Monotonlaşan ve otomatikleşen insanoğluyla normlar arasındaki en büyük akttır toplum. Farklı renk ve ebattaki bireyi alır, çiğner, sindirir ve boşaltır. (!) Aynı renk, doku ve kokuda klonlanmışçasına binlerce birey üretir. Her ne kadar çok yoğun ve canlı görünse de apatik bir hali vardır. Toplum, bireyi ' o ' olmaktan alıkoyup kendine benzetmeye çalıştığı sürece içinde barındırdığı bireylerin hiç bir zaman kendi olması ve topluma renk katıp onu mozaikleştirmesi beklenemez. İçine atıldığımız gelenekler ve toplumsal normlar yalnız kalmamamız adına bizi kendi içine kabul eder ve karşılığında bizden ruhumuzu ister. Hayallerimizi, düşüncelerimizi, söz ve davranışlarımızı alır yalnız kalmama duygusu karşılığında. Bu ruhunu şeytana satmaya eşdeğerdir. Mefisto da Faust'a en basta bir köpek olarak görünmüştü.

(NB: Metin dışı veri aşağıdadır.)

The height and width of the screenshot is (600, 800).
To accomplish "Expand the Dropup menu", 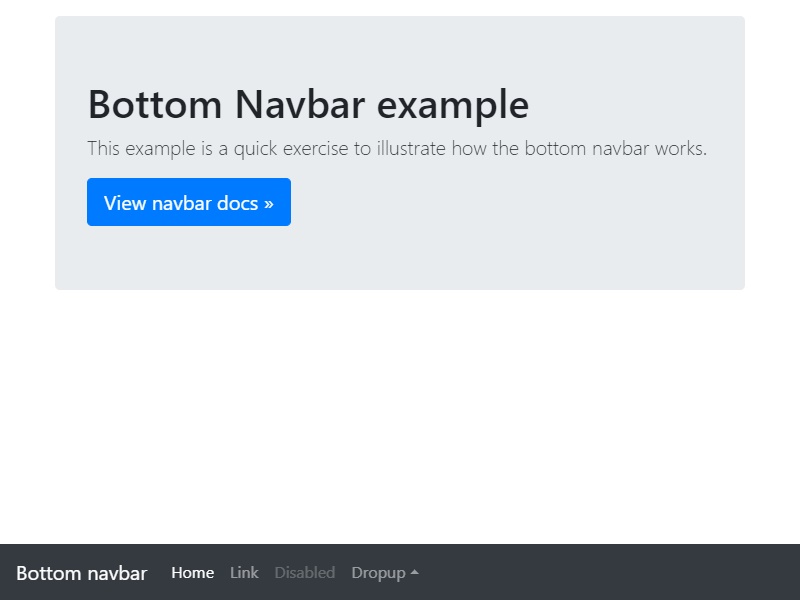I will (x=384, y=573).
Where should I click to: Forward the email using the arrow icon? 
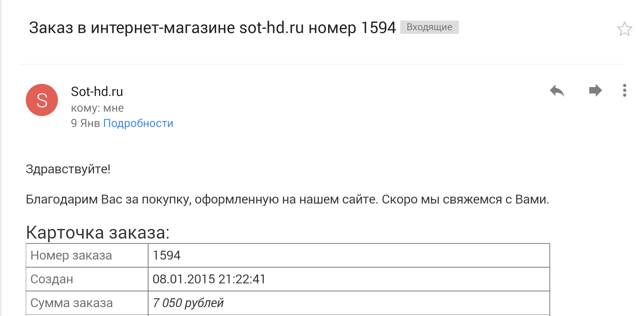[595, 90]
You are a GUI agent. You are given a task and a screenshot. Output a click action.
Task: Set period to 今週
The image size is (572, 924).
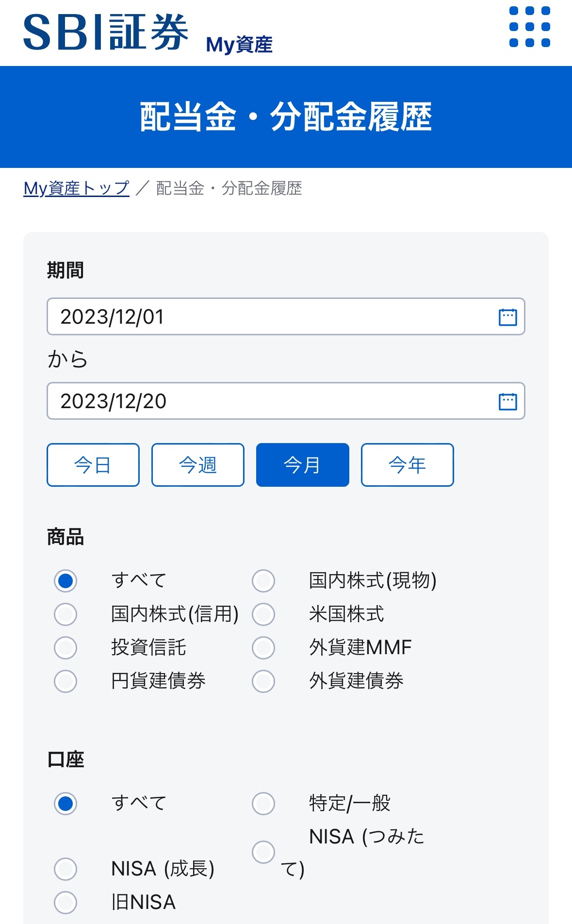click(x=198, y=465)

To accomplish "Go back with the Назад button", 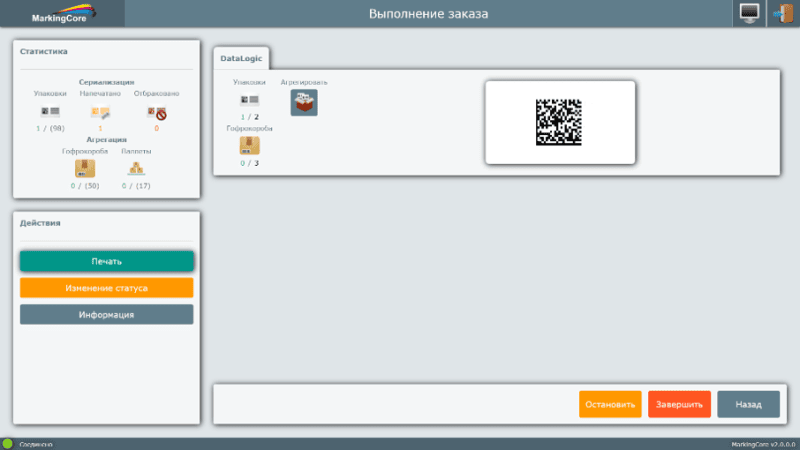I will click(748, 404).
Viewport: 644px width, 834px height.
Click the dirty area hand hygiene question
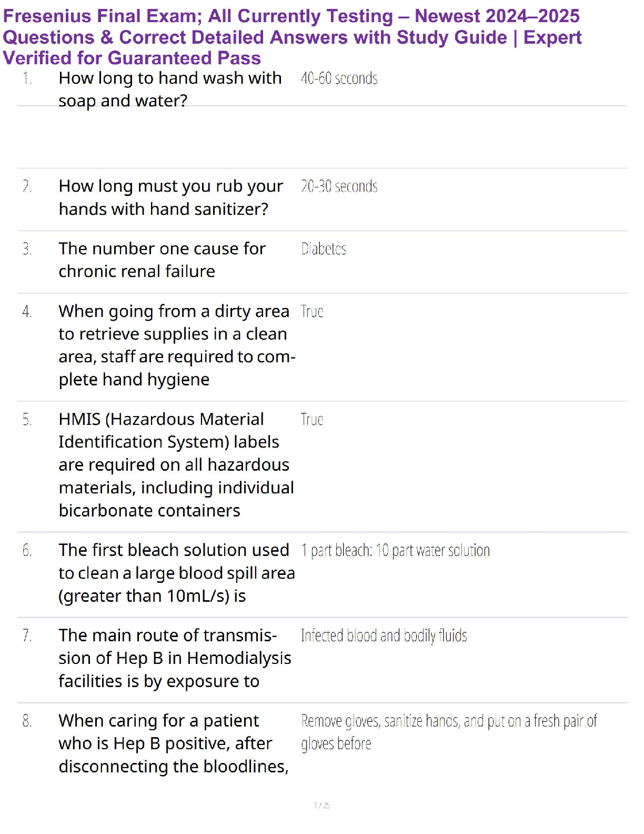point(176,345)
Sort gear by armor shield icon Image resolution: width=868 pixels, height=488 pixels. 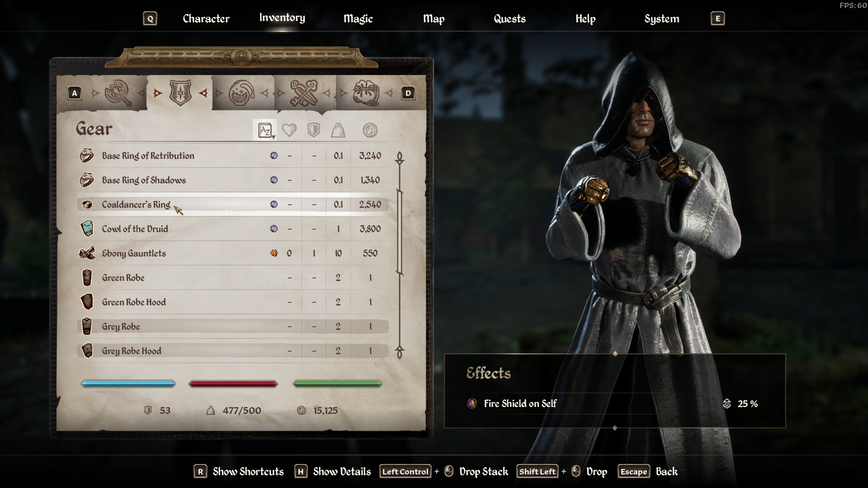point(314,131)

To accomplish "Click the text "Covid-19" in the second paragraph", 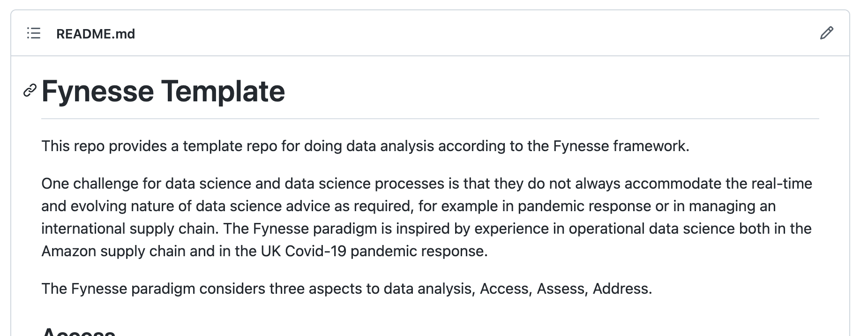I will (x=315, y=251).
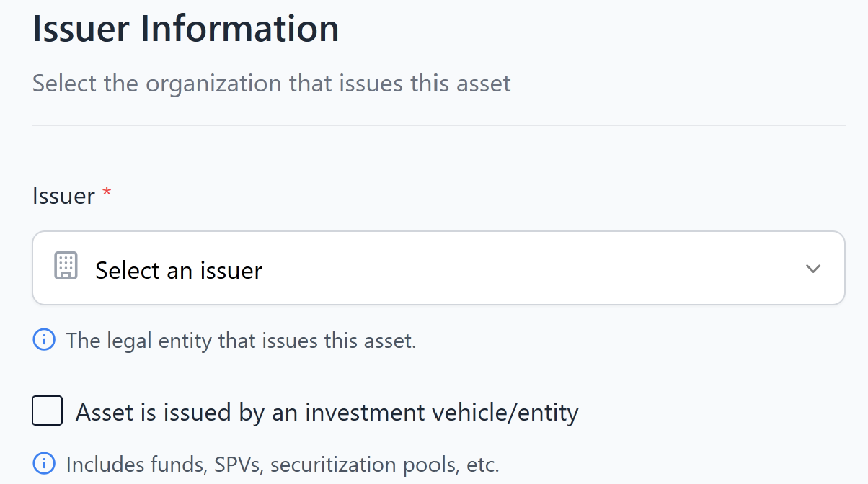The height and width of the screenshot is (484, 868).
Task: Click the 'Select the organization that issues this asset' subtitle
Action: (271, 84)
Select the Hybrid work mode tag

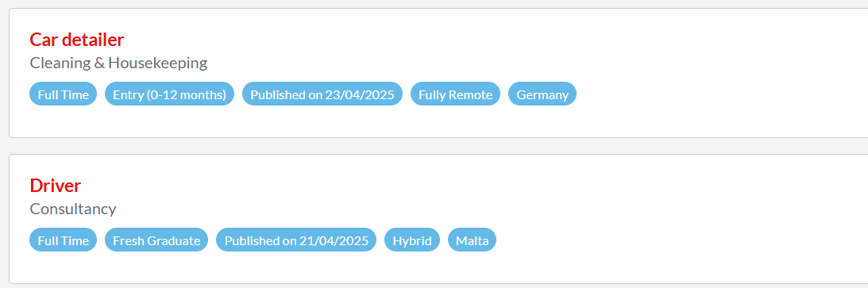412,240
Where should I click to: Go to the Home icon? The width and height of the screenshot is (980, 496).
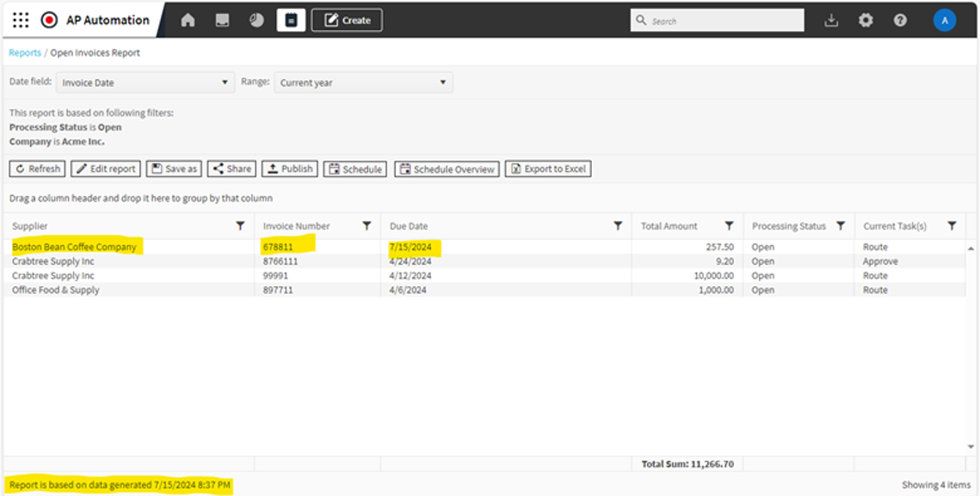[x=188, y=21]
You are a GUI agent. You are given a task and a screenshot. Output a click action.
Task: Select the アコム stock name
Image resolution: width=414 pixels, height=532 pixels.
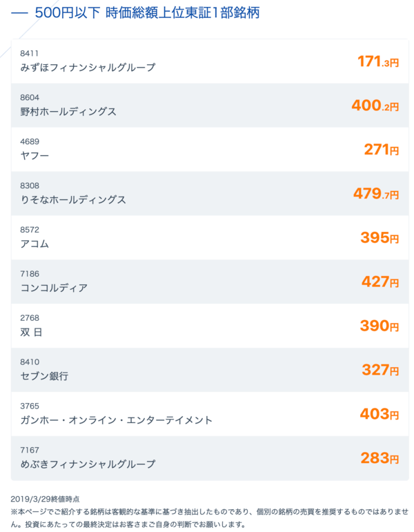click(35, 244)
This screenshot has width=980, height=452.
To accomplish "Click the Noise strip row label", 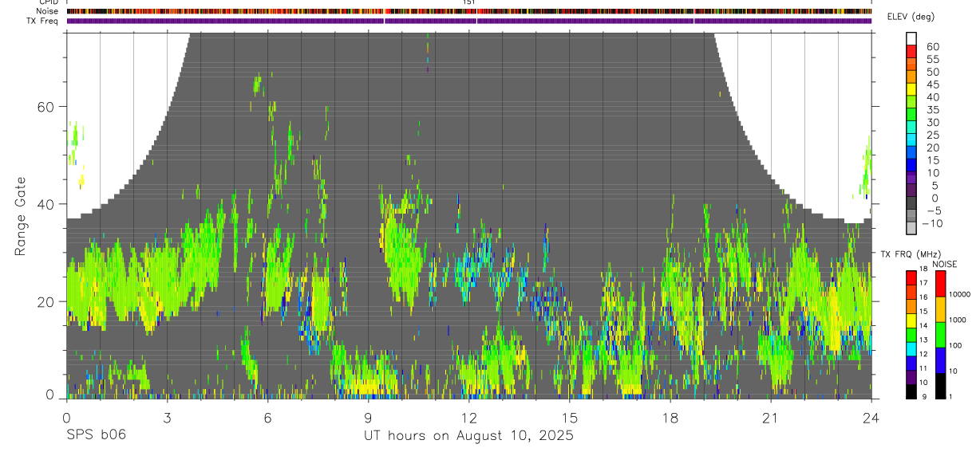I will pyautogui.click(x=48, y=11).
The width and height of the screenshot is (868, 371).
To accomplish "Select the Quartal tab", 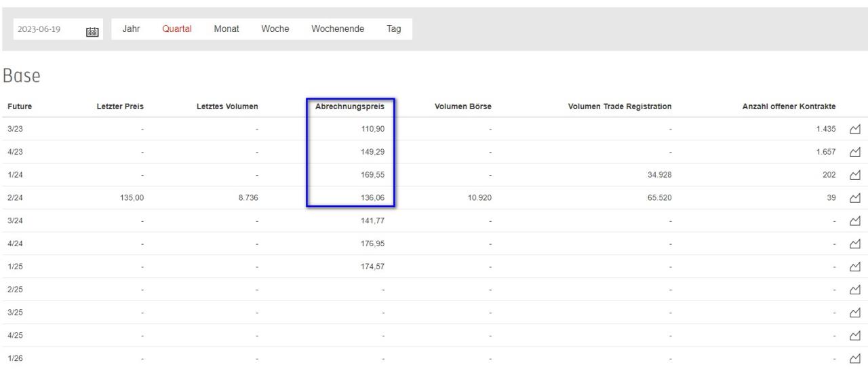I will point(177,28).
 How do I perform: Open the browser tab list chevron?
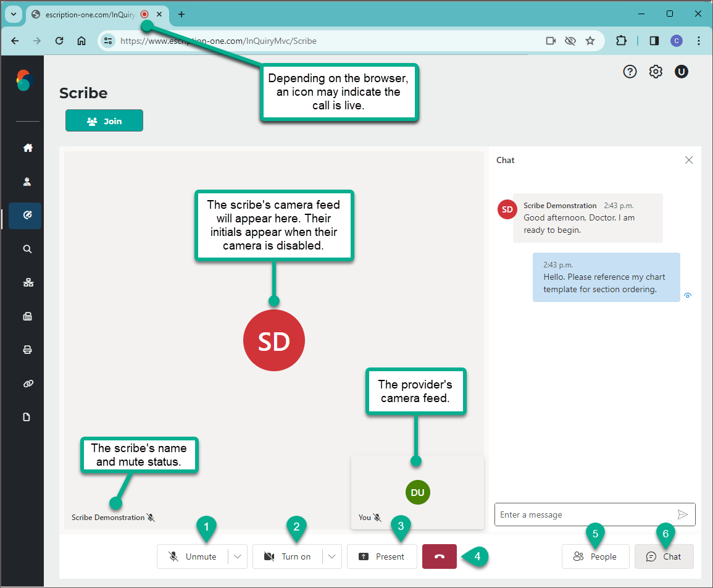13,14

Etik ilk çağdan günümüze dek farklı açılımlara büründürülmüştür. Sokrates ve Platon'da erdemle bağdaştırılırken, hazcı etik kuramların ortaya atılmasıyla Thomas Hobbes, Spinoza ve Spenser bu konuda farklı duruşlarını sergilemişlerdir. Öte yandan toplumu inceleyen diğer filozoflar da olmuştur. F. Nietzsche kişinin 'üst insan'a dönüşümünü anlatırken bahsettiği deve-aslan-çocuk üçlemesinde devenin toplumun yükünü sırtlandığını, aslanın 'yapmalısın' diyen toplumla savaştığını ve en sonuncu aşamadaysa bireylerin çocuğa dönüşeceğinden bahseder. Bu aşamadaki çocuk saflığı ve temizliği, dahası üzerinde toplum baskısı olmayan bireyi simgelemektedir. Simgelemdeki saflığı yakalamak elbette kolay bir uğras değildir, fakat bilinmelidir ki zoru başaran insanlar mutlu olacaktır bu dünyada. Nietzsche ısrarla vurgular doğrusunu ''Kendin alabileceğin bir hakkı, bırakmayacaksın sana vermelerine!'' der.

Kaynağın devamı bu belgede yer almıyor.